Facility Focus (Auditorium/Performing Arts)
Wofford College: Rosalind Sallenger Richardson Center for the Arts
PHOTOS © 2017 DERRICK SIMPSON–MCMILLAN PAZDAN SMITH ARCHITECTURE
Wofford College’s Rosalind Sallenger Richardson Center for the Arts is designed to enhance the student experience of a private liberal arts campus while serving the larger community from the edge of downtown Spartanburg, SC. McMillan Pazdan Smith Architecture designed the 60,000-square-foot facility to house academic programs in theatre arts, visual arts, and art history, as well as a museum home for Wofford’s permanent collection.
Floor-to-ceiling glazing fills the art studios with natural light, creates openness, and connects with the outdoors.

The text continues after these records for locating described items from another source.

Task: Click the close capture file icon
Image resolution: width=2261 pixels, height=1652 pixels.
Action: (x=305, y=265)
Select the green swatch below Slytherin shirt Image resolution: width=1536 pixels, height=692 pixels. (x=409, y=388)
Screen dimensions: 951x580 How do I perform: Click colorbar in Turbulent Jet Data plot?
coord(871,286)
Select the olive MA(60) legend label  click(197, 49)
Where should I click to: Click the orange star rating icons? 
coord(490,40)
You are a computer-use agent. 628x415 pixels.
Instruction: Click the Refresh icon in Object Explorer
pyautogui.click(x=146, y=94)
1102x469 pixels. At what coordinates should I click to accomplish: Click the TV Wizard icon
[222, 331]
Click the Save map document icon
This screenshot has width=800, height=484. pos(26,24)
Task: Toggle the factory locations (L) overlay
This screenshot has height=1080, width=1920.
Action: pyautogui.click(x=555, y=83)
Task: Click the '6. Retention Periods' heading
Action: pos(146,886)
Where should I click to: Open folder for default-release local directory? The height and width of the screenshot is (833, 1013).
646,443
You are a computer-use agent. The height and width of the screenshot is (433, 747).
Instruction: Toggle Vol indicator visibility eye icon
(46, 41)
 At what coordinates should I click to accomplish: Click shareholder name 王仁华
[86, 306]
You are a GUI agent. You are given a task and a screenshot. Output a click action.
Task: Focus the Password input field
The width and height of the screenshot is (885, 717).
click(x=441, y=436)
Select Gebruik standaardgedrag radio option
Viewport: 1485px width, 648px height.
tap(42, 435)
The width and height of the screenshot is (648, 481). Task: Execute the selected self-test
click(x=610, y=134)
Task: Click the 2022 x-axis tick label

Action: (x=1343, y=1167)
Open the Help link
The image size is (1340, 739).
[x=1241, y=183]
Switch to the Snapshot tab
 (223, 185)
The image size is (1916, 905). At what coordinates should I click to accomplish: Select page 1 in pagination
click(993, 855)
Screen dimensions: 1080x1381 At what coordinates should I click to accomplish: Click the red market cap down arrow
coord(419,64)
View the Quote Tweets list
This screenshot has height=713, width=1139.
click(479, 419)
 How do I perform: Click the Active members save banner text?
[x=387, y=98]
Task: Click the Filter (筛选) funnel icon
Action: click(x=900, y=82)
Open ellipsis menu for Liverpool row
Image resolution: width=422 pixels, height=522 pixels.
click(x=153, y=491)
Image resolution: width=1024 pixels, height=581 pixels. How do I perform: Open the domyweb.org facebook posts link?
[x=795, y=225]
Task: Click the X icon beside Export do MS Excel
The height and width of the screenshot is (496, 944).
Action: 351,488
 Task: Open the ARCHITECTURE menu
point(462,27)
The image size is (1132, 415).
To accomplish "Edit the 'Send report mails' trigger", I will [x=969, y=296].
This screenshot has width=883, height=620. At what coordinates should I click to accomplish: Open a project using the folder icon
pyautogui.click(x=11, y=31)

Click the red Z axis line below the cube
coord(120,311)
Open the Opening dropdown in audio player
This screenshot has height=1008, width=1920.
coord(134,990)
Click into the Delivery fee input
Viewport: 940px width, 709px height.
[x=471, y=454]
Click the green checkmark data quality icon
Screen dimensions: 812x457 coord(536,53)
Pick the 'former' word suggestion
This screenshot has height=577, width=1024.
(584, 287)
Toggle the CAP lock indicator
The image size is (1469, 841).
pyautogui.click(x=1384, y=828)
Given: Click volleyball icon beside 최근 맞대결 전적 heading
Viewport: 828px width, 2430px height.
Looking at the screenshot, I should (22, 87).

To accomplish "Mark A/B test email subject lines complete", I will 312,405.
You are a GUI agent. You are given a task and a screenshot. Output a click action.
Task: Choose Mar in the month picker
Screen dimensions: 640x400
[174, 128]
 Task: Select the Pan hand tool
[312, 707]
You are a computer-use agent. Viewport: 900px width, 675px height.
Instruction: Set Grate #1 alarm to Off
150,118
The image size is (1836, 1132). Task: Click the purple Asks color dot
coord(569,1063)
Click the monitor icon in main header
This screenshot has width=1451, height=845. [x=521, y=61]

Two custom-made glass sculptures by internationally renowned artist Dale Chihuly grace both the campus entrance lobby and the public entrance lobby, creating an inspired atmosphere for the student gallery, performance hall, and permanent museum spaces. An outdoor sculpture garden and the artistic material choices of white brick and cast stone, metal with copper tones, and glass set the building off from the traditional architecture of the campus.
The 325-seat performance hall features a 2,600-square-foot stage with high-performance theatrical lighting, rigging, and audiovisual systems. Acoustic performance was studied through detailed angle-measurement models and is controlled by a highly adjustable acoustic baffle system. The adjacent 100-seat black box theater features a custom suspension grid and serves as a laboratory for set lighting design education. Dressing rooms, additional seminar classrooms, faculty offices, a costume design studio, and a scenery construction woodshop support the theaters’ purpose as a “teaching theater.”
Housed in the same facility, the college’s newly launched Studio Art program is sized to accommodate 20-25 students at easels or drawing benches. The adjacent Ceramics Studio includes large work tables, potters’ wheels, and a kiln on the shared covered porch. Attention to fumes in the studios and temperature and humidity in the museum and art storage spaces required intense air quality protocols throughout the facility, including numerous dedicated units, tightly managed control systems, and careful attention to off-gassing of materials.